Texte source ->
--

A Mexico, la presse stalinienne attaquait et calomniait constamment Trotsky. Des milliers de roubles étaient envoyés de Moscou et généreusement distribués aux journalistes corrompus. Au début de l’année 1940, le nombre d’attaques et de calomnies s’est mis à augmenter. Ce que Trotsky commentait ainsi : « Il semble que ces journalistes ne vont pas tarder à troquer leur stylo contre une mitrailleuse ». Le 24 mai, un groupe de terroristes dirigés par le peintre Alvaro Siqueiros s’est introduit dans la maison et en a pris le contrôle. Un groupe a pris position derrière un arbre situé en face des gardes. Ils tiraient de telles rafales que les gardes ne pouvaient pas bouger. Un autre groupe est parti à la recherche de Natalia et Trotsky. Ils ont tiré de trois positions différentes, dans le noir, avec un Thompson. L’un des terroristes est entré dans la chambre où je dormais et a fait feu. Trotsky s’en est miraculeusement sorti. C’est en partie grâce à la réaction rapide de Natalia, qui l’a poussé sous une table et l’a protégé de son propre corps. Trotsky, qui prenait des somnifères, était endormi. Il croyait dans un premier temps qu’il s’agissait d’une de ces fêtes religieuses mexicaines où l’on tire des coups de feu ! Mais l’odeur de la poudre et la proximité de l’attaque n’ont pas tardé à le rendre conscient de ce qui se passait.

Lorsque les terroristes sont partis, je me souviens qu’on a immédiatement entendu la voix de Trotsky. Il tirait sur l’ombre qui fuyait le long du canal situé tout près de la maison. Quelques instants plus tard, tous les membres de la famille, tous les habitants de la maison se sont réunis. Le fait d’avoir échappé à cet attentat mettait Trotsky dans un état de véritable euphorie. Je me souviens aussi que lorsque le téléphone a sonné, Trotsky l’a décroché et s’est immédiatement mis à injurier son interlocuteur. Il pensait évidemment que c’était ses assaillants qui cherchaient à s’informer. Il y avait un fait, cependant, qui assombrissait l’ambiance : Sheldon Harte avait été kidnappé par les terroristes. [1]

Après cette attaque, on a modifié certaines choses dans la maison, et ce grâce à l’aide de la section américaine de l’Internationale. On a installé une porte métallique, de nouvelles fenêtres et des tours pour les gardes. Trotsky était un peu sceptique quant à l’utilité réelle de tout ce travail. Il était persuadé que la prochaine attaque ne serait pas du même genre. Et il avait raison. Personne n’aurait pu imaginer que Jackson, qui était le compagnon de Sylvia Ageloff, et qui ne s’intéressait pas à la politique - un homme d’affaire généreux, qui sympathisait avec les gardes, etc. - était en réalité un agent du GPU [la police secrète de Staline]. Finalement, c’est lui qui est parvenu à accomplir la volonté de Staline.

--

Jeu de données ->

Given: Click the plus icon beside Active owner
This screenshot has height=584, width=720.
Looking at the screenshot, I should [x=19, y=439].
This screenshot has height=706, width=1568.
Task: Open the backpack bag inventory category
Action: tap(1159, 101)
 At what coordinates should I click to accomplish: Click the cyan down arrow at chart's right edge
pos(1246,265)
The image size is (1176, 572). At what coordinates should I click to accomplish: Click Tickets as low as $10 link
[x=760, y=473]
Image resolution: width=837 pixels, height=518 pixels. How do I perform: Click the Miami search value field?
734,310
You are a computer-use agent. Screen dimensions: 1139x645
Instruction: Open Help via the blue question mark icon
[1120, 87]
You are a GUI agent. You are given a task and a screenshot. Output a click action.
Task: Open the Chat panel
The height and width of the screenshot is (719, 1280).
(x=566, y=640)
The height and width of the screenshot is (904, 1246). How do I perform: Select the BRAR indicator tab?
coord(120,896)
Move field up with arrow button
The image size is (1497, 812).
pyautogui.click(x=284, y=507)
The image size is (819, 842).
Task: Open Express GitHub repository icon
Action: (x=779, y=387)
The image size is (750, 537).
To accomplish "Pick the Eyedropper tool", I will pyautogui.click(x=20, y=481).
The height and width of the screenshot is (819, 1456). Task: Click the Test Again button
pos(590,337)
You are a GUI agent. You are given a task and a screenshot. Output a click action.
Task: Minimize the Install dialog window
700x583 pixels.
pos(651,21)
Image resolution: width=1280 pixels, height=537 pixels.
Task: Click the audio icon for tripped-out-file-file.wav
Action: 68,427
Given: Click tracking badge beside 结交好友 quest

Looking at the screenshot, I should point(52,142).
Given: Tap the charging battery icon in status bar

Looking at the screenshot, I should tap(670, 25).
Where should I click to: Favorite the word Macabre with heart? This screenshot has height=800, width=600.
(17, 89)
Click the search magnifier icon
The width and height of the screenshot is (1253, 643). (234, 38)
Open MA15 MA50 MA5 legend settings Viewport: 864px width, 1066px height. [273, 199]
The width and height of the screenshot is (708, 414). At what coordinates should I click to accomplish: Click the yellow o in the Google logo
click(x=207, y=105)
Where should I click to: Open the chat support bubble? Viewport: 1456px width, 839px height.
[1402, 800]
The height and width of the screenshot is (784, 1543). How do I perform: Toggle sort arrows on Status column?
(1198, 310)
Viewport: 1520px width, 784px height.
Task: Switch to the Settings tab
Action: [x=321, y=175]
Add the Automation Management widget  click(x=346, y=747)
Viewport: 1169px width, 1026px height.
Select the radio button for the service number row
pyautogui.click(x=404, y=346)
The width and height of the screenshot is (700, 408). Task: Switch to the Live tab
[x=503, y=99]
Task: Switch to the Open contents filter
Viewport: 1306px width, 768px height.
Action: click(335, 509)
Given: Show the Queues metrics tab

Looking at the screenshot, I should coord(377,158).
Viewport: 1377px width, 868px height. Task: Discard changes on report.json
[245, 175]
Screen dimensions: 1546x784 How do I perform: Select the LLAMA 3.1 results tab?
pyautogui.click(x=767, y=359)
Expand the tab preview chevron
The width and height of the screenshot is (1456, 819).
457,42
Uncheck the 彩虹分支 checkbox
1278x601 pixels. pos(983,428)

--

Exercices ->
A. Recopiez tel quel le passage du texte source qui va de « Après cette attaque, on » à « volonté de Staline. », ces deux bornes comprises.
B. D'après le texte source, qui dirigeait le groupe de terroristes entré dans la maison le 24 mai ?
C. Réécrivez sous forme de liste le paragraphe du texte source qui commence par « Après cette attaque », en gardant ses faits principaux.

Réponses attendues ->
A.
Après cette attaque, on a modifié certaines choses dans la maison, et ce grâce à l’aide de la section américaine de l’Internationale. On a installé une porte métallique, de nouvelles fenêtres et des tours pour les gardes. Trotsky était un peu sceptique quant à l’utilité réelle de tout ce travail. Il était persuadé que la prochaine attaque ne serait pas du même genre. Et il avait raison. Personne n’aurait pu imaginer que Jackson, qui était le compagnon de Sylvia Ageloff, et qui ne s’intéressait pas à la politique - un homme d’affaire généreux, qui sympathisait avec les gardes, etc. - était en réalité un agent du GPU [la police secrète de Staline]. Finalement, c’est lui qui est parvenu à accomplir la volonté de Staline.

B. Le peintre Alvaro Siqueiros.

C.
- Après l'attaque, des changements ont été faits dans la maison grâce à la section américaine de l'Internationale.
- On a posé une porte métallique, de nouvelles fenêtres et des tours pour les gardes.
- Trotsky doutait de l'utilité de ces travaux, car il pensait que la prochaine attaque serait d'un autre genre, et il avait raison.
- Jackson, compagnon de Sylvia Ageloff, se disait homme d'affaires, ne s'intéressait pas à la politique et sympathisait avec les gardes, mais il était en réalité un agent du GPU.
- C'est lui qui a fini par accomplir la volonté de Staline.